Quality control can take many forms, but quality and production are often competing goals. When the same teams are responsible for both, problems such as “Alert Fatigue” arise. This condition emerges when developers, overwhelmed by constant urgent notifications, ignore critical alerts. This lack of testing risks software quality, user experience, and system stability.

Without vital testing phases, error rates are high, and organizations expose themselves to security vulnerabilities that erode consumer trust and company reputation.

The U.S. customer experience (CX) quality has hit an all-time low — with an unprecedented 39% of brands significantly declining in CX scores in 2024. And while users are unfortunately all too used to disappointing software, there are severe ramifications in a world run by digital experiences. More than half of consumers (57%) would consider switching to a competitor after just 3-4 negative interactions with a company’s website, software, or mobile app, and 70% of people say poor digital experiences have a moderate, severe, or extreme impact on their purchasing decisions.

Organizations must ensure that vital testing phases are robust and well-defined to mitigate these adverse outcomes. These phases should include comprehensive automated testing, continuous integration (CI) practices, and rigorous manual testing by dedicated QA teams. Developers should focus on unit and integration tests, while QA teams handle system, regression acceptance, and exploratory testing. This division of labor enables developers to concentrate on writing and refining code while QA specialists ensure the software meets the highest quality standards before production.

By fostering a collaborative environment where developers and QA teams work closely, organizations can enhance software quality, user experience, and system stability. Implementing regular cross-functional meetings and integrated workflows helps both teams stay aligned on goals and processes. Embedding these practices into the company culture and investing in the right tools will protect against high error rates and security vulnerabilities, thereby maintaining consumer trust and safeguarding the company’s reputation.

A Path Forward

Developers do not neglect critical issues out of laziness — they are working with limited bandwidth and trying to prioritize the bugs they think matter the most. However, no system is in place to truly capture what is most crucial when developers are trying to take care of everything.

Organizations cannot continue dismantling QA teams and shifting the testing and quality burden onto developers. The developer experience must be reprioritized, with companies investing in comprehensive tools and processes that facilitate continuous quality. This means providing robust automated testing frameworks, real-time monitoring systems, and dedicated support teams to assist developers.
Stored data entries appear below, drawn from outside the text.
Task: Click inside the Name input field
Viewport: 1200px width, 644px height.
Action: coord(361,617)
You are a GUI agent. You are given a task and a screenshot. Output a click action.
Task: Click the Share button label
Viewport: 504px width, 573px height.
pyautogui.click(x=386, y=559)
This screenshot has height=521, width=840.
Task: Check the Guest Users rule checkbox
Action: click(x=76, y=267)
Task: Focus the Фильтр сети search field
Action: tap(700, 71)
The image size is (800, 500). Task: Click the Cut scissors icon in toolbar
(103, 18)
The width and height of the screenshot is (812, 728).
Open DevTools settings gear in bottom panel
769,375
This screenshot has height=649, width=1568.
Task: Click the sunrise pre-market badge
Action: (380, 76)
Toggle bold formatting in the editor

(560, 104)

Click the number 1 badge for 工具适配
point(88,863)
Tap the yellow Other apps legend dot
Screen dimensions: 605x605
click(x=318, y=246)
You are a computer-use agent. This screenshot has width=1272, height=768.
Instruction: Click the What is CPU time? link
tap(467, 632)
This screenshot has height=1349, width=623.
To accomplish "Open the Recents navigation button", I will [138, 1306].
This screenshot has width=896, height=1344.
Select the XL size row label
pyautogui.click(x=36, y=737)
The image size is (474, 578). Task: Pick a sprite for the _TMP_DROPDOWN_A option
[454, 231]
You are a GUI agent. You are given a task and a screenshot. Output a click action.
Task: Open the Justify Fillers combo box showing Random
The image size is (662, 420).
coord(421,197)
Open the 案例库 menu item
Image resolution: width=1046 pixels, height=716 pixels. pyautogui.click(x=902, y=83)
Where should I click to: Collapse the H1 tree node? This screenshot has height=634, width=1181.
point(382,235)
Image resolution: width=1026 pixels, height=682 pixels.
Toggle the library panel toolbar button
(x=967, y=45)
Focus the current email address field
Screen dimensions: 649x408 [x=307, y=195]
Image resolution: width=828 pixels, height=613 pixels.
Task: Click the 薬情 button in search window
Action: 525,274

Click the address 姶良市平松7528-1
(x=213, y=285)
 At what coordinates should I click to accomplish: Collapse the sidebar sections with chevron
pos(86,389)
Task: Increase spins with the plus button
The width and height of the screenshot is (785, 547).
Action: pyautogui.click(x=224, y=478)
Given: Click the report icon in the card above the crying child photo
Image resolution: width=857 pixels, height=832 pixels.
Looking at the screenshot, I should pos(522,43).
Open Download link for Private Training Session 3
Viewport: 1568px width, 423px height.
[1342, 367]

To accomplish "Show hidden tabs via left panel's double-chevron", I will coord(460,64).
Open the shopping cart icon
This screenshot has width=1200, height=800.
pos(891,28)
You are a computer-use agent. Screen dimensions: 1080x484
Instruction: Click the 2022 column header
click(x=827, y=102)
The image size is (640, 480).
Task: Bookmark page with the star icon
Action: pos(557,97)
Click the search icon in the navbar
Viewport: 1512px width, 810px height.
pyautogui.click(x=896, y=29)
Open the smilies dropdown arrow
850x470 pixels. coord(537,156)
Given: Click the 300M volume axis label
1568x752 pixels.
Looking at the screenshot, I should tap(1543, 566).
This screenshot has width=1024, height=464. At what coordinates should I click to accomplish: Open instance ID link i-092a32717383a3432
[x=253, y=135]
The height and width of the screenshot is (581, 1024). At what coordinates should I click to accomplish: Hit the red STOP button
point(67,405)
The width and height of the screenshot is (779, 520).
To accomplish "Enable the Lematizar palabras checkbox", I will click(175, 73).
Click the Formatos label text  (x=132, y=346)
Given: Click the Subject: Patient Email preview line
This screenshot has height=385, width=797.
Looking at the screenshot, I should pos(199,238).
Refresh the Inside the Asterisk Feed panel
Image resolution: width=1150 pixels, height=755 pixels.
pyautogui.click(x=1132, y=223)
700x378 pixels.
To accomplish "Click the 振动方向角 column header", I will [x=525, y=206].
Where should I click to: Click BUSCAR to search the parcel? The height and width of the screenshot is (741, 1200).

Rather than focusing on individual behavior, it is crucial to reexamine and restructure existing workflows to integrate quality at every stage. By cultivating a culture of quality throughout the organization and ensuring that teams have the resources they need to uphold it — such as advanced CI/CD pipelines, collaborative platforms, and ongoing training — the “red alert” problems will not be lost in a sea of chaos but instead addressed proactively and efficiently.